A point of contention from the William Lane Craig vs. Jimmy Akin debate on the Kalam

In watching today's Kalam debate between Dr. Craig and Jimmy Akin, one of Akin's several thrusts against the Kalam (mostly theological arguments) seemed to strike hardest. Namely, that Akin maintained that God could theoretically create an actual infinite, and thus derive from it an infinite past. Akin's argument being that it is not a logical contradiction for God to create an actual infinite, and that God could have the ability to do so insofar as all things pre-exist in God. Dr. Craig responded that this would seem to entail a plurality existing in God contra Divine Simplicity, but Akin defended his position in pointing out that a multitude can still exist in God as a unity within itself. So far, it seems that Akin has the upper hand.

Contrary to this, Dr.
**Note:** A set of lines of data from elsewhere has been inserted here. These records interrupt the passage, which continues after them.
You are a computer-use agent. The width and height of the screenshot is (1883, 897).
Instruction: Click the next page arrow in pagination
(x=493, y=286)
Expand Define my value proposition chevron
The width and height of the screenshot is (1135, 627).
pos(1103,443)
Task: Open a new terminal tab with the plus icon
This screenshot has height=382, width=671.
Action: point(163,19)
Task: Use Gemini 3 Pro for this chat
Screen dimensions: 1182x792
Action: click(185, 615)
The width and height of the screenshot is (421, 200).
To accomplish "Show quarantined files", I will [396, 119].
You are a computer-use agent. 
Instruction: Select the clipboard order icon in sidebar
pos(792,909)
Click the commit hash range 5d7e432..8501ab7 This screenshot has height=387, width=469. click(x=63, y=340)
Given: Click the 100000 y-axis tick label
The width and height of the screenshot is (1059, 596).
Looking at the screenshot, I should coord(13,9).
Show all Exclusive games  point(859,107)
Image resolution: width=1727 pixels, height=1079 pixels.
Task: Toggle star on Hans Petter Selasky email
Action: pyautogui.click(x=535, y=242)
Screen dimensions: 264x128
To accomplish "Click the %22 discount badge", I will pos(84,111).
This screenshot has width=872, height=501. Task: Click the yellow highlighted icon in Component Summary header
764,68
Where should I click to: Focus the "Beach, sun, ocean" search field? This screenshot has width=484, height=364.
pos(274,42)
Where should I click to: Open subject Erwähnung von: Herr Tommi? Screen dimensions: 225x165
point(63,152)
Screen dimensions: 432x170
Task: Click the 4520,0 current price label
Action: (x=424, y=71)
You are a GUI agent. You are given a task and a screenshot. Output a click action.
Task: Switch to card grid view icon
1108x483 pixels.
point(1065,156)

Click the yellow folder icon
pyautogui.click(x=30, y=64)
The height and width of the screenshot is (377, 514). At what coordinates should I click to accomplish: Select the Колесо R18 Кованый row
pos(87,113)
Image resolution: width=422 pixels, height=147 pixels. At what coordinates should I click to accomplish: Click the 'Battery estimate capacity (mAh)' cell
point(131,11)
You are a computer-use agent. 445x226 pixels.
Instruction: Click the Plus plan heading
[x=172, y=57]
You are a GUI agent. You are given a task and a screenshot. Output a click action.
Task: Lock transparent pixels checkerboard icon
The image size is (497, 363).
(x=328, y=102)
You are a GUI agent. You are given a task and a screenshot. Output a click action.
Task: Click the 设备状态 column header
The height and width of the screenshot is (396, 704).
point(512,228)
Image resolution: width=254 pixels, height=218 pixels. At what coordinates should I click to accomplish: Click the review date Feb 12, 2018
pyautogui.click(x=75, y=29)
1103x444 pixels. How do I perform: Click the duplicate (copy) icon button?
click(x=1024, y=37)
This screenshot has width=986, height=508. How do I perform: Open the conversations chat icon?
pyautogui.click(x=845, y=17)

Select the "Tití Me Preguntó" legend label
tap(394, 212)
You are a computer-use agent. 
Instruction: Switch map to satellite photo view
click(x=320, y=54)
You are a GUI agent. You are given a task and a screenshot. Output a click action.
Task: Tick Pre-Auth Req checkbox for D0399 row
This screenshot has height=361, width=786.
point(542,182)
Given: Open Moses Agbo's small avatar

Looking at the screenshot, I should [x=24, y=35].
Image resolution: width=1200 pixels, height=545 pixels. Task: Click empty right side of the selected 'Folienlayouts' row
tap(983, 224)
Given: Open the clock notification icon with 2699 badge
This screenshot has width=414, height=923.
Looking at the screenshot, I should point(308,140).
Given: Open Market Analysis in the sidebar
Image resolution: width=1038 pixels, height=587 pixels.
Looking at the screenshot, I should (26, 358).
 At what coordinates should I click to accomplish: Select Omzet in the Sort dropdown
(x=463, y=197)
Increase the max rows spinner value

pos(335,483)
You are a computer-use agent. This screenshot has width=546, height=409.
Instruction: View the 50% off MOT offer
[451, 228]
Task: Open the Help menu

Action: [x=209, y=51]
Craig pointed out the absurdity of actual infinities, of course, pulling out the Hilbert's Hotel thought experiment as per the usual, and thus concluded that though it is not logically contradictory for God to create an actual infinite, it is still metaphysically contradictory in spite of the fact that all things pre-exist in God. If true, it would then seem that Akin's argument collapses.

So in an attempt for Akin to salvage his position, he thus maintained that God can do things which seem absurd from a human perspective, and that it is not metaphysically contradictory for God to create an actual infinite, illustrating the analogy that out of an infinite number of apples, one could take all the odd numbered apples from it and still derive an infinite amount of apples from it, and that this would not be metaphysically contradictory for God. Dr. Craig then responded in saying that this is still a metaphysical contradiction, and Akin disagreed.

I'm not sure what to make of this, as both sides seem very convincing, so it seems I am forced to withhold judgement. I would appreciate any clarifications and points in response.